> [DATA SUPPLIED]
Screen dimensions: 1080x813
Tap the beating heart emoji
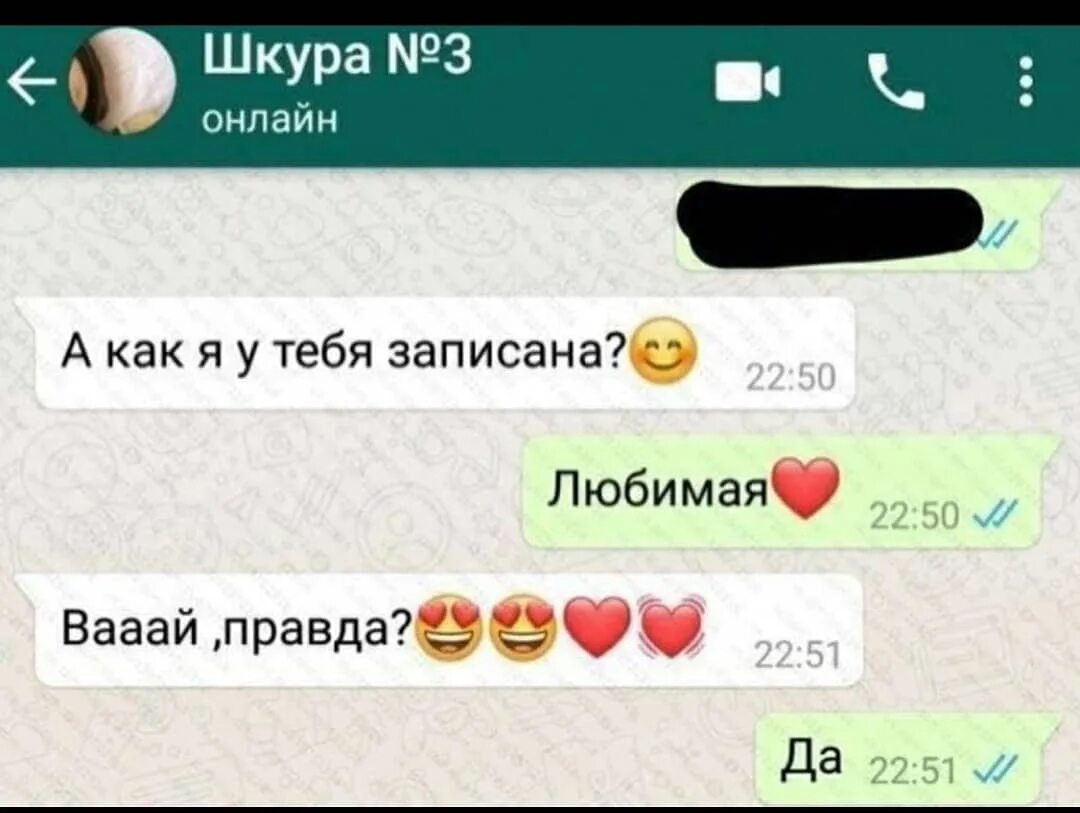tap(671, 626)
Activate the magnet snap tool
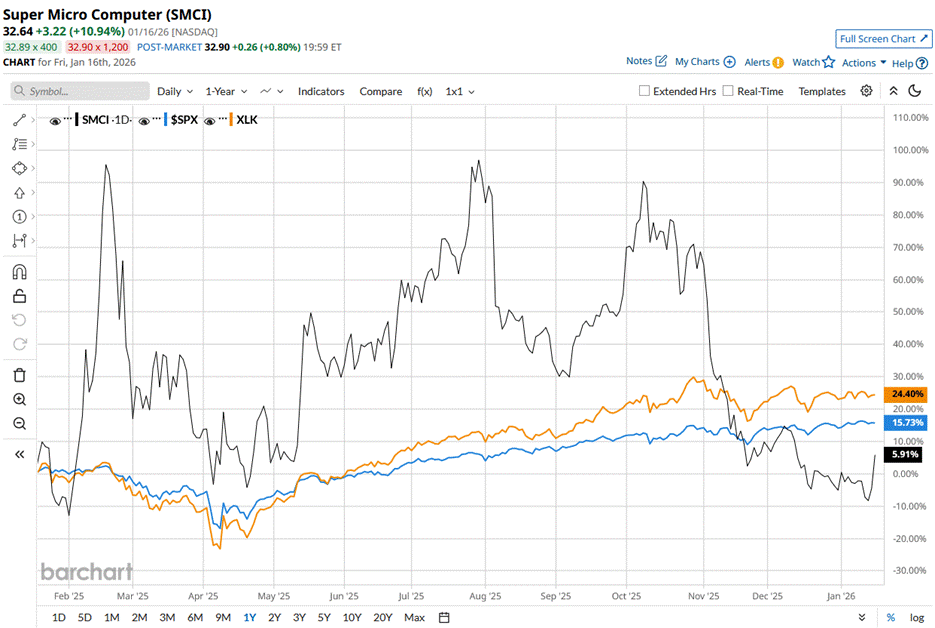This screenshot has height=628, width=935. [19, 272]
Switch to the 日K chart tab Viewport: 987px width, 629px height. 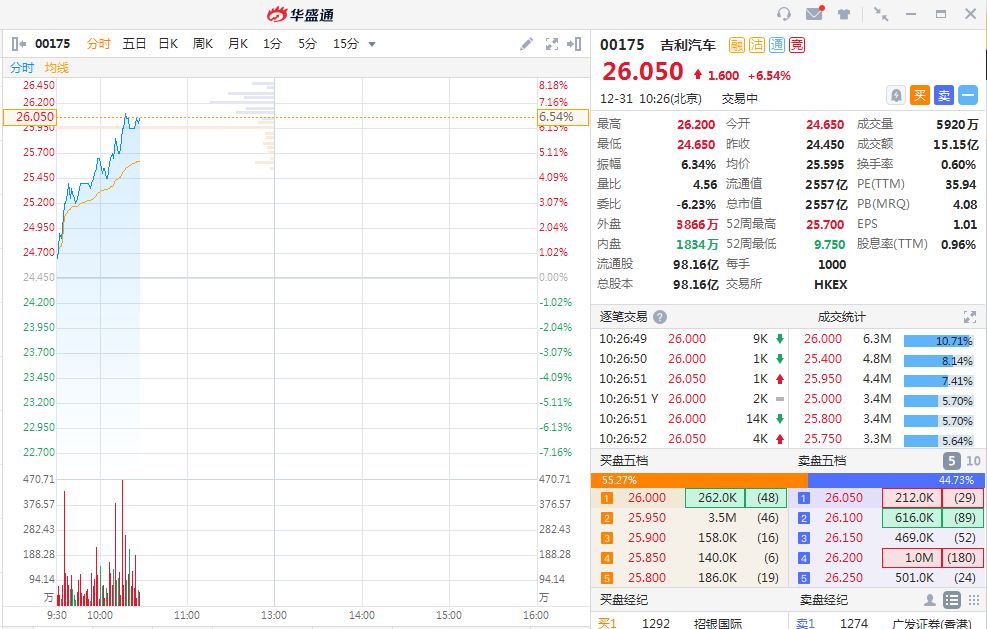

> [DIRECTIONS]
Return all of the material exactly, without pictures.

> [WRITTEN SOLUTION]
Screen dimensions: 1080x813
Tap the beating heart emoji
tap(671, 626)
Activate the magnet snap tool
This screenshot has height=628, width=935. [19, 272]
Switch to the 日K chart tab Viewport: 987px width, 629px height. 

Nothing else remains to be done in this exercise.